Document passage:
- Opening Delimiter -

BGSU students in various disciplines have been engaging with the water topic, and “Splash,” an exhibition of their projects, will be displayed in the Willard Wankelman Gallery in the Fine Arts Center Nov. 15-17.
Reaching out to the community, COSMOS (Center of Excellence in Science and Mathematics Education: Opportunities for Success) will host two sessions of Project WET: Water Education for Teachers, on Oct. 18 and Dec. 5, in which teachers and student teachers will explore lesson plans about water-related environmental issues.
Part of an Oct. 19 New Music and Art Festival concert will be “Les flutes de Pan/Syrinx,” at 8:30 p.m. in Kobacker Hall in the Moore Musical Arts Center. Composed by Larry Austin for flute, digital video animation and octophonic tape, the performance will feature Nina Assimakopoulos, musical arts, on flute and the University Performing Dancers. Celesta Haraszti is the artistic director and coordinator. Also featured on this concert will be BGSU world music ensembles and guest artist Zhou Yi, a pipa virtuoso. Tickets are $5 for students and senior citizens and $8 for other adults. For tickets, call 2-8171.
Water Week kicks off
Water Week, the first phase of Water Works, begins today (Oct. 8) with a 12:30 p.m. College of Arts and Sciences Forum in 207 Bowen-Thompson Student Union, featuring Damon, an environmental artist and activist. The founder of the nonprofit organization Keepers of the Waters designs large-scale art parks and public art events that help clean up urban waterways and promote global awareness of water issues.
Damon’s free talk, “The Living Water Garden and Other Projects: It Takes a Village,” begins at 12:30 p.m. following a noon lunch.
Damon also will take part in a symposium on “The Future of Lake Erie,” from 2:30-4 p.m. this afternoon in the Union Theater. Also participating are BGSU biological sciences instructor Christopher Winslow; Allan Sundermeier, Ohio State University Wood County extension educator; Dr. Patrick Lawrence, geography and planning, University of Toledo, and chair of Partners for Clean Streams Inc.; Dr. Gary Winston, director of the National Center for Water Quality Research at Heidelberg College, and Philip E. Berkeley, senior planner with the Planning Branch of the U.S. Army Corps of Engineers, Buffalo, N.Y.

- Closing Delimiter -

Data extracts:

- Opening Delimiter -

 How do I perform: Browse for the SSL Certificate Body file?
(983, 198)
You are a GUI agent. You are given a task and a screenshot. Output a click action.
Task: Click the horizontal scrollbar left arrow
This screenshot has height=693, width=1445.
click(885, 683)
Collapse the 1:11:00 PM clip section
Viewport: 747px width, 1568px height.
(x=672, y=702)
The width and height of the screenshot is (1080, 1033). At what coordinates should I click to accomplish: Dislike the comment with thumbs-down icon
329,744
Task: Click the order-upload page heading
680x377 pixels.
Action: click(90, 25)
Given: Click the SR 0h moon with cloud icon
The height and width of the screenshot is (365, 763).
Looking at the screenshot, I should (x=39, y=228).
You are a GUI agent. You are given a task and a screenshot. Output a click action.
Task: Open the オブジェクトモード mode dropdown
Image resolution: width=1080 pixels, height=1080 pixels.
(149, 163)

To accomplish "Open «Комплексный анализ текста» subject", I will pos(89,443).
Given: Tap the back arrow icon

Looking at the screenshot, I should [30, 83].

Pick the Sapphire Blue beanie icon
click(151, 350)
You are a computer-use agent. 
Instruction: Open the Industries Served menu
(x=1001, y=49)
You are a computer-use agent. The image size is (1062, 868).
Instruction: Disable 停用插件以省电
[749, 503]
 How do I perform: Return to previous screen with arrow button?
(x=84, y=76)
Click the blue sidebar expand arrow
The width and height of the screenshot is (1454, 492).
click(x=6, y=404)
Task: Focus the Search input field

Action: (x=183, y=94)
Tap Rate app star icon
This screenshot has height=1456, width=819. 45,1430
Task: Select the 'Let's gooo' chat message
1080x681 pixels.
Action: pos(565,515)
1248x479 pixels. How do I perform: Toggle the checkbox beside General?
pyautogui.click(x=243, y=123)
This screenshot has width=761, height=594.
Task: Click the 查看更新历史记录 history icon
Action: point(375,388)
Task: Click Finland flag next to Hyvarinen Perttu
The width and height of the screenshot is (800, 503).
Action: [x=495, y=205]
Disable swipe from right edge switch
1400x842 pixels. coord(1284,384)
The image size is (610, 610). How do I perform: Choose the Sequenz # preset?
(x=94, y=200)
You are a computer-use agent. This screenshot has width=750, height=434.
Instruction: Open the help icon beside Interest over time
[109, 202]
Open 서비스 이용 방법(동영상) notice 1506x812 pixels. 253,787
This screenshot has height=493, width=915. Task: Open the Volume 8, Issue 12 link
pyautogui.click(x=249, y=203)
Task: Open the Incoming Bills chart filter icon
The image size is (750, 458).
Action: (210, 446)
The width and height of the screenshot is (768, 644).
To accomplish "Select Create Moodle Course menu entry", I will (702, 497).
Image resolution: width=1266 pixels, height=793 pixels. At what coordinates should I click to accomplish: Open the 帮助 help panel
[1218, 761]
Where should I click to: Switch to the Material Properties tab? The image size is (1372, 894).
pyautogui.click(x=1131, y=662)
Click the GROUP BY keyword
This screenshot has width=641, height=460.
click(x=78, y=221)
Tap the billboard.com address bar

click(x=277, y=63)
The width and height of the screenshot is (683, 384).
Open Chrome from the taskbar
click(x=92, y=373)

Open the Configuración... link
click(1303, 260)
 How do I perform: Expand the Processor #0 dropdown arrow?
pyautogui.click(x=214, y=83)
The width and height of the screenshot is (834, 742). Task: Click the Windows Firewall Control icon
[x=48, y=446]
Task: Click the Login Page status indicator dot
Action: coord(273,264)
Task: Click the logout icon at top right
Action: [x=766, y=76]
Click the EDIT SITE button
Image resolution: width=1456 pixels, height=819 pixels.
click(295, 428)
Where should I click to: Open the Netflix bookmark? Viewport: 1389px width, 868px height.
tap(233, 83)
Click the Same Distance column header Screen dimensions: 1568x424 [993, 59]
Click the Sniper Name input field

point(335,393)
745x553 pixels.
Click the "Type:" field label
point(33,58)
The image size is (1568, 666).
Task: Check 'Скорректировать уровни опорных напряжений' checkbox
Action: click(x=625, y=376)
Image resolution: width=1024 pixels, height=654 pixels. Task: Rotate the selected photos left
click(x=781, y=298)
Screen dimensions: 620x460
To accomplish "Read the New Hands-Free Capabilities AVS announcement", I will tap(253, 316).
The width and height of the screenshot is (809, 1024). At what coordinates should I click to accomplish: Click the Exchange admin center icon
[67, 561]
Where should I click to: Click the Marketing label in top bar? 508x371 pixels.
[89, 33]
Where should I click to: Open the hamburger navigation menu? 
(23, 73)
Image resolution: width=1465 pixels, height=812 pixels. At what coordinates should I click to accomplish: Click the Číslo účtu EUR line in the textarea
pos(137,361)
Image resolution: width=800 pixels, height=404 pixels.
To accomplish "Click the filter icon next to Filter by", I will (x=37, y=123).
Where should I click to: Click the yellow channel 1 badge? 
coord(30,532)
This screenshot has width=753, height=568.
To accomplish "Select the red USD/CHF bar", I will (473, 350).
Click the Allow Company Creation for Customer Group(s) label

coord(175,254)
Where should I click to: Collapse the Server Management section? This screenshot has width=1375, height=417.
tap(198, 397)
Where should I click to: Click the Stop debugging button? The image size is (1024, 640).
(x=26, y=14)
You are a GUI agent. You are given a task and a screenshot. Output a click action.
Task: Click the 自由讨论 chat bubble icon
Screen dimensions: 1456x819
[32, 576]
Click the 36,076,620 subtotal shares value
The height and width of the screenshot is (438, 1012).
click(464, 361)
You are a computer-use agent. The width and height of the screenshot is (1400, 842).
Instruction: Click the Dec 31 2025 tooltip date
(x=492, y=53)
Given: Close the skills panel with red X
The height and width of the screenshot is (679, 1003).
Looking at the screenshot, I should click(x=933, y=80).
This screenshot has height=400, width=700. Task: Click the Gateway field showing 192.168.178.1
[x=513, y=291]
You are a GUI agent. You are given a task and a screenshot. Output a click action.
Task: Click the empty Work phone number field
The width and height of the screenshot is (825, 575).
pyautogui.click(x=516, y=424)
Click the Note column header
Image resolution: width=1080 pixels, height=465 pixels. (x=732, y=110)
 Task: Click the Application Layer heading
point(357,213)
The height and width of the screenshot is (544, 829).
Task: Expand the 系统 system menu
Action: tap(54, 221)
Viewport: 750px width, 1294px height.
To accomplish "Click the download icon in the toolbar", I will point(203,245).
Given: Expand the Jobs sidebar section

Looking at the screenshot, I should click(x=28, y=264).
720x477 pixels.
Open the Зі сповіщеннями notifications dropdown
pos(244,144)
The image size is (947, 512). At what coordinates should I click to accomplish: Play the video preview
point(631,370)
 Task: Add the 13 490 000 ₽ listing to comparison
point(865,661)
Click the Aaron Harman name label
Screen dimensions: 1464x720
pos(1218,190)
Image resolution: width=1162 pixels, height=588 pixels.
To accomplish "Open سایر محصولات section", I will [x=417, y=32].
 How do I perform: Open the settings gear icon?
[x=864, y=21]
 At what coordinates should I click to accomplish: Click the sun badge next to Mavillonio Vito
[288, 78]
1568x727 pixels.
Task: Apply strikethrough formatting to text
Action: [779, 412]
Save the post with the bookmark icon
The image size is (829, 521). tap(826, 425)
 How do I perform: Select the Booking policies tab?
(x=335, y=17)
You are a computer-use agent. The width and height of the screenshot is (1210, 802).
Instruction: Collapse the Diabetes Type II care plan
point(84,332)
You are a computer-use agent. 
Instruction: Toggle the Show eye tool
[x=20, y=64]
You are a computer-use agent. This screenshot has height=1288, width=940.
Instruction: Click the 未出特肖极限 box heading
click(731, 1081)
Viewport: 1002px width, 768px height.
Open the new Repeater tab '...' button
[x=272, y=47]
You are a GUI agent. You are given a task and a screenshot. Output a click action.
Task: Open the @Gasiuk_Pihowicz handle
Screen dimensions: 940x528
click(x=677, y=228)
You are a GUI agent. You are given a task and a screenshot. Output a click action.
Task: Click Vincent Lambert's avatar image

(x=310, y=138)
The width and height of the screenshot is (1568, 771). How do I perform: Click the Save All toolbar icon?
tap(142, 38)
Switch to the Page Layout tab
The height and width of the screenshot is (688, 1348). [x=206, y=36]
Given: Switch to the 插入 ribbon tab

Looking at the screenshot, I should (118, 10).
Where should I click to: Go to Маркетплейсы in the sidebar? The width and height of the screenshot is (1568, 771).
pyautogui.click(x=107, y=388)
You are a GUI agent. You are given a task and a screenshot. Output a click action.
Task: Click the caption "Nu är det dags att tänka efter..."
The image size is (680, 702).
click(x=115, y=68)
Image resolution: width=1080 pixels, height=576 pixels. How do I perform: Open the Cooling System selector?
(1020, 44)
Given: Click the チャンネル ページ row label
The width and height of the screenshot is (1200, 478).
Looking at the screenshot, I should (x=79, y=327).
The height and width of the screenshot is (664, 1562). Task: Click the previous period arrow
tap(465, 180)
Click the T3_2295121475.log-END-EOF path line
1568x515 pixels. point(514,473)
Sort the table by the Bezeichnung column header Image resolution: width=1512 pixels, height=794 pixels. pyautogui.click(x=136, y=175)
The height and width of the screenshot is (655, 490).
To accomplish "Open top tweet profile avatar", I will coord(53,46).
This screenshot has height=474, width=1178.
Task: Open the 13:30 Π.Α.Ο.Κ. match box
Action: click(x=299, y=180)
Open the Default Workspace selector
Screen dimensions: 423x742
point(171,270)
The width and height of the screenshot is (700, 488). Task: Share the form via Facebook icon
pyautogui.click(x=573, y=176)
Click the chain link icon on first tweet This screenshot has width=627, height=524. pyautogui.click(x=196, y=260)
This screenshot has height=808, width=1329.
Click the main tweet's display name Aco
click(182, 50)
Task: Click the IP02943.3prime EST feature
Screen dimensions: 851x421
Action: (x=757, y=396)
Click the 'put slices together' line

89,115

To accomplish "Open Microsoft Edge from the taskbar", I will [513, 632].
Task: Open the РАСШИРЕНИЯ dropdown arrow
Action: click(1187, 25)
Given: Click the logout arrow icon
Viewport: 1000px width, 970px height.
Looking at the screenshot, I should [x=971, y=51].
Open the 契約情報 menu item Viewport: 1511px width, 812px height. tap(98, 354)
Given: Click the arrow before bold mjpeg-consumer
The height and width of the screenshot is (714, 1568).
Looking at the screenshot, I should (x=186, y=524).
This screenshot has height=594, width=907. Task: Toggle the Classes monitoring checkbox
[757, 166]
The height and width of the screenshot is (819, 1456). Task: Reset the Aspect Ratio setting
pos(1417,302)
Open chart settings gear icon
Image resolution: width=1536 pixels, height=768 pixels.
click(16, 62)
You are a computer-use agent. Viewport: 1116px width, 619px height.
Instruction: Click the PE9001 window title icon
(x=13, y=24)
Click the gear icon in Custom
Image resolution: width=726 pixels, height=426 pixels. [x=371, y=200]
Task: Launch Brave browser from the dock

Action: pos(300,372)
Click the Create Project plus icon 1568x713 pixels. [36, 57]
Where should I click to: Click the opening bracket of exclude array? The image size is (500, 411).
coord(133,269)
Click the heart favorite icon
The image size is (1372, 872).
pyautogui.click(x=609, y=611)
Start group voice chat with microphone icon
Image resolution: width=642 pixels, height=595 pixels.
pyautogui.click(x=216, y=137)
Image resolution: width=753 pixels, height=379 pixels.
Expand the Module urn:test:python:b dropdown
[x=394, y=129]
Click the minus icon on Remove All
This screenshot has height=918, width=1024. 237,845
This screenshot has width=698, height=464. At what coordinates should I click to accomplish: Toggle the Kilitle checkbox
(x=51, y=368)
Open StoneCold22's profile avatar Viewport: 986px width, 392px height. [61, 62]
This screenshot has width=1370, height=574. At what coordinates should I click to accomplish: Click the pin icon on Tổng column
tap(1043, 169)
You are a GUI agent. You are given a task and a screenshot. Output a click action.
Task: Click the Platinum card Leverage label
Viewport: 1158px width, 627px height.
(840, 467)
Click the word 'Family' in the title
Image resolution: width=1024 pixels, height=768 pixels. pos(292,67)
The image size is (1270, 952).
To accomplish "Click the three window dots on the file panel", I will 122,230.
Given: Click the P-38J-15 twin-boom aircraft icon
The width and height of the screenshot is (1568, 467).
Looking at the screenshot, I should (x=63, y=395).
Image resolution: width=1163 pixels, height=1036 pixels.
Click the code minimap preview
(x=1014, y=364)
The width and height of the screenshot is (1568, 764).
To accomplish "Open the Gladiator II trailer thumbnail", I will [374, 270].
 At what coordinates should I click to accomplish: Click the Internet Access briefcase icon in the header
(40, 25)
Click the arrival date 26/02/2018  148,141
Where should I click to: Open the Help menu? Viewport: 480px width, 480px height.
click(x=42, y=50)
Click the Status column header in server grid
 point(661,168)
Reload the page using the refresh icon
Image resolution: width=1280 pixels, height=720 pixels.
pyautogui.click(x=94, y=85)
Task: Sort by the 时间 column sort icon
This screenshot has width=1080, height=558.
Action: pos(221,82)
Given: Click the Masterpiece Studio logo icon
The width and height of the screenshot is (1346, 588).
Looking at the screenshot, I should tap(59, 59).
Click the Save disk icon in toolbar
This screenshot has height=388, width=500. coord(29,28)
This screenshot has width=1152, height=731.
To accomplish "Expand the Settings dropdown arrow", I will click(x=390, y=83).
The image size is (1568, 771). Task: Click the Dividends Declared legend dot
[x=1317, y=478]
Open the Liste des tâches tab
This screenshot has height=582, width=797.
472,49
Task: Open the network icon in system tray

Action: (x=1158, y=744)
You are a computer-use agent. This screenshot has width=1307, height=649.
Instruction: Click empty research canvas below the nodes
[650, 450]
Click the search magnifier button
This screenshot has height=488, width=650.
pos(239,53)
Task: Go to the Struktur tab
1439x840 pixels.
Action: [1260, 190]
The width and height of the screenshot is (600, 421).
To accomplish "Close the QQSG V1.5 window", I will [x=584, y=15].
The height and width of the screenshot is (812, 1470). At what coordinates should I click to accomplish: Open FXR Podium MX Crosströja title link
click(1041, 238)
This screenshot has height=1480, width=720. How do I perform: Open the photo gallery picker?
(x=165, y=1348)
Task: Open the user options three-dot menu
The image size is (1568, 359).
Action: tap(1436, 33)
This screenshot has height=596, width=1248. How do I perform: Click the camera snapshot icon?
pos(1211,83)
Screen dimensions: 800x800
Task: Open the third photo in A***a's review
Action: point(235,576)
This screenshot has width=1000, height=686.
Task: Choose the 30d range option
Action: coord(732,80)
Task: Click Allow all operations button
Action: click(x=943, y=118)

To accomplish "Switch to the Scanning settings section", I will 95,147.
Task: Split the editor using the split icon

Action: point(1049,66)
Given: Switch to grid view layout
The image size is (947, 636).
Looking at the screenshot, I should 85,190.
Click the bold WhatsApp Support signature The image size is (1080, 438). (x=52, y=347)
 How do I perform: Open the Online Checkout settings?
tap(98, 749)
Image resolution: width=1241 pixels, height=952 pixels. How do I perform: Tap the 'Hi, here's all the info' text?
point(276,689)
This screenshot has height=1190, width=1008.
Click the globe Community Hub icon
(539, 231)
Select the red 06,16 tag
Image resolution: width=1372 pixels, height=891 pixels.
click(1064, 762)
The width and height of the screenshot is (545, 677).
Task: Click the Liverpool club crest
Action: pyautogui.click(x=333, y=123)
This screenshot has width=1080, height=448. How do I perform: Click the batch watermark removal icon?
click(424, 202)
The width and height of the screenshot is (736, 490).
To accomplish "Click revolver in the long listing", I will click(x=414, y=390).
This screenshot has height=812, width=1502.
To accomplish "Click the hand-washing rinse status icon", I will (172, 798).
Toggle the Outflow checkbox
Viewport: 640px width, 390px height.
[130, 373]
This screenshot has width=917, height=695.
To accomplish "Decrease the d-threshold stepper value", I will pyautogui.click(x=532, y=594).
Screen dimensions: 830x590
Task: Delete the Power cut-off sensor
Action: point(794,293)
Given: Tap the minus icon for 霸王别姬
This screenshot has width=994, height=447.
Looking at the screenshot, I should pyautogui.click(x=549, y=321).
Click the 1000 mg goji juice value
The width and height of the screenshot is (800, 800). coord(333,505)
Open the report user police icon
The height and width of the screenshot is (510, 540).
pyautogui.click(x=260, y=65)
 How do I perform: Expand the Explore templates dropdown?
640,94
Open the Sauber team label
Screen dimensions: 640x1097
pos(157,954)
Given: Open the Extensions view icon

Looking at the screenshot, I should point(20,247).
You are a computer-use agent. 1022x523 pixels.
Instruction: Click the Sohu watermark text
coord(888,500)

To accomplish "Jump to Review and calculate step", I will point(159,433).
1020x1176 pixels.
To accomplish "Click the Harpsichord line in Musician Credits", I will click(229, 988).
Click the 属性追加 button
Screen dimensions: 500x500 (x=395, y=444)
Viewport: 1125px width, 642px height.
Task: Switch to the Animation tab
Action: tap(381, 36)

- Closing Delimiter -

Activity: Rewrite the part of the Water Week text that begins at the words "Damon also will" and ends after "Engineers, Buffalo, N.Y.", putting "panel discussion" in place of "symposium".

Solution for this problem:
Damon also will take part in a panel discussion on “The Future of Lake Erie,” from 2:30-4 p.m. this afternoon in the Union Theater. Also participating are BGSU biological sciences instructor Christopher Winslow; Allan Sundermeier, Ohio State University Wood County extension educator; Dr. Patrick Lawrence, geography and planning, University of Toledo, and chair of Partners for Clean Streams Inc.; Dr. Gary Winston, director of the National Center for Water Quality Research at Heidelberg College, and Philip E. Berkeley, senior planner with the Planning Branch of the U.S. Army Corps of Engineers, Buffalo, N.Y.